HeadStuff’s new series Binge Guide sees the website’s film section contributors recommend TV shows close to their heart. This entry is on My Name is Earl, in honour of its recent 15th anniversary.

In these times it can be hard to see the good in people. It’s there for a lot but with the advent of social media, especially in 2020, we’ve all been unfortunately exposed to some of the worst that humanity has to offer. All hope seems lost thanks to these grade A so-and-sos so it’s important to have a glimmer of something better. Enter My Name is Earl, a wonderfully heartfelt and inspiring four seasons of television about self improvement and how even the lowest of the low can become better people.

The series follows Earl Hickey, played by Jason Lee, a trailer park white trash jerk who in his own words: does nothing but bad things and wonders why his life sucks. After losing a winning lottery ticket he discovers the concept of karma and realises he has to change and become a better person to finally find some happiness and content in his life. Do good things and good things will happen. He writes a list of everything bad he’s ever done and one by one, episode by episode, he’s out to make up for them.

For an adult comedy series it manages to come off as wholesome but never overly cheesy. Earl’s done some bad things so the people he tracks down aren’t always too fond of seeing him again; after all he stole a car from a one legged girl, tricked an old man into donating to false charities, got people locked up and broke up families. That’s not going to be fixed with a simple apology.


Now with all that, Earl sounds pretty unlikable and to start off he still is. You see the effort he’s making and want him to push for it. But early on he’s expecting a reward or gratification, but as time goes on he sees that just helping someone is enough as he genuinely becomes more and more of a good person until pretty soon you’re rooting for him.
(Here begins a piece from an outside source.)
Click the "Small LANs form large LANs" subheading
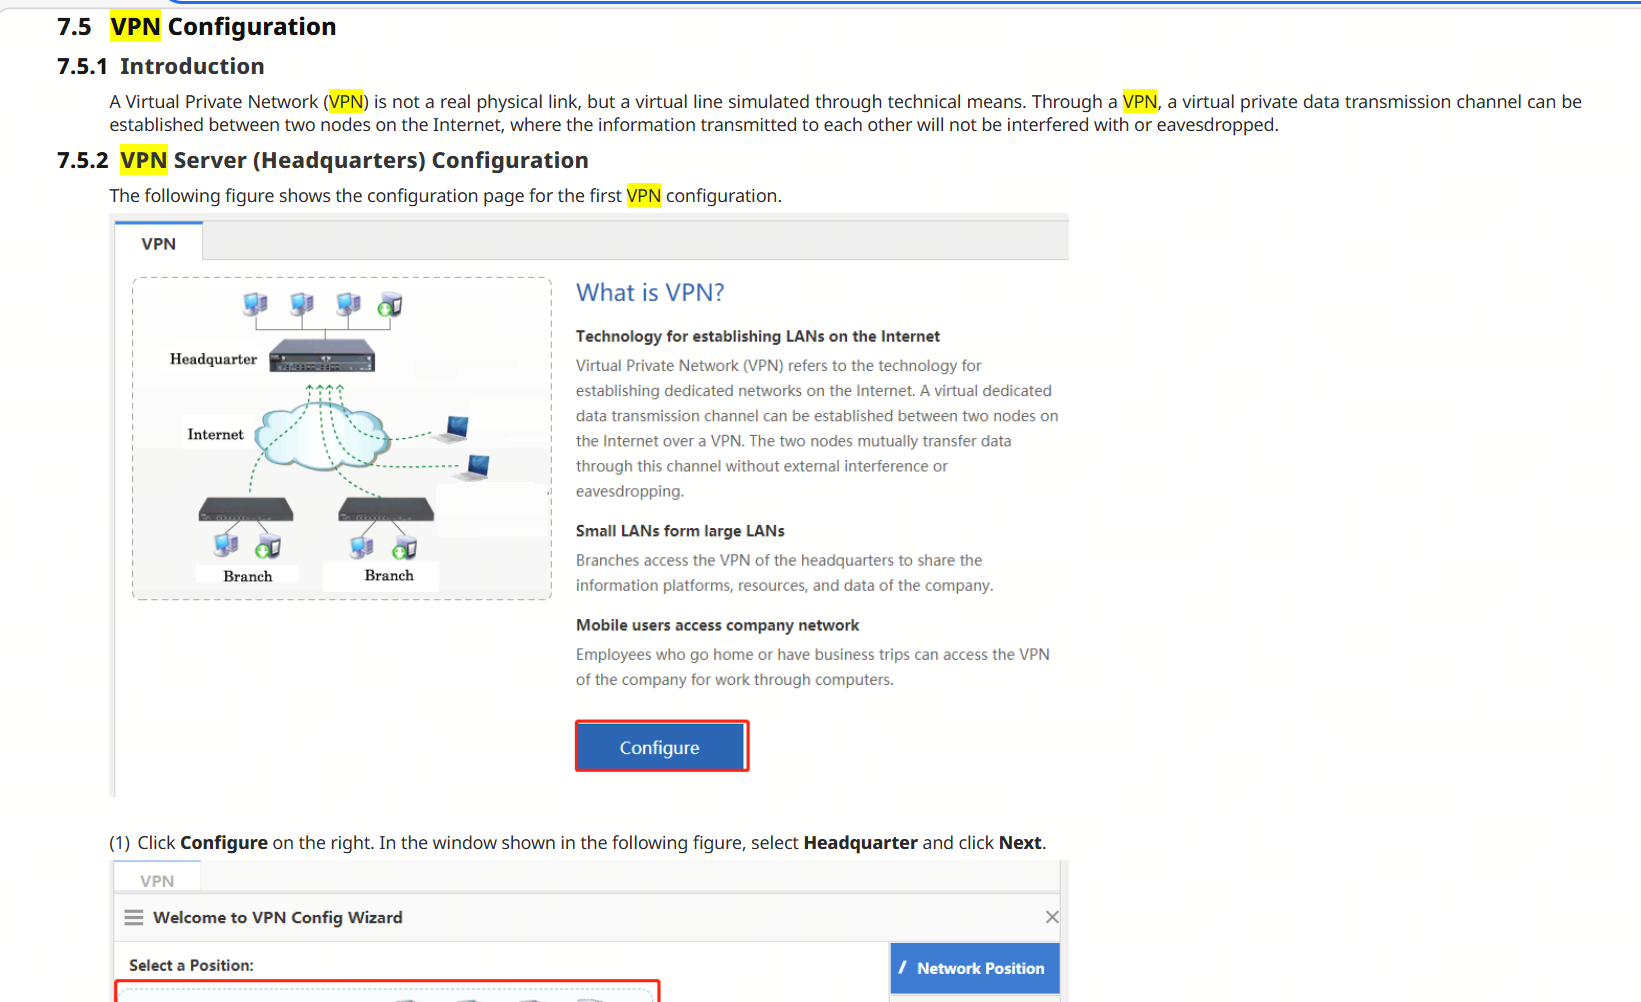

He may still mess up and add to his list but he’s putting out more positivity than negativity.

It’s not all about Earl though, as the show has a plethora of great side characters; there’s Earl’s loveable oaf brother Randy (Ethan Suplee), his spoiled ex-wife Joy (Jaime Pressly), his adorable best friend Crabman (Eddie Steeples) and tons more, it’s an exceptionally likeable cast.

My Name is Earl shows the good in doing good and how anyone can improve themselves and be the person they want to be. Not in a career sense or chasing your dream, but the simple fulfillment you can find within yourself by being the best you can be and that doing good is its own reward. It might sound simple but it’s a beautiful message that’s rung true for 15 years now and in 2020 it may ring louder than ever. The series is a bit of a slow burn at the start, and it unfortunately never got a true ending, but it’s still more than worth the journey. What goes around comes around, and it’s always worth another go around with Earl and the gang.

My Name is Earl will have you feeling better about the world and your own potential. If you’ve never seen it before and plan on checking it out I hope that its positive messages, hopeful vibes, genuine laughs and honesty in all walks of life it tackles connect with you as much as they did me.

My Name is Earl can be purchased through Amazon Prime Video.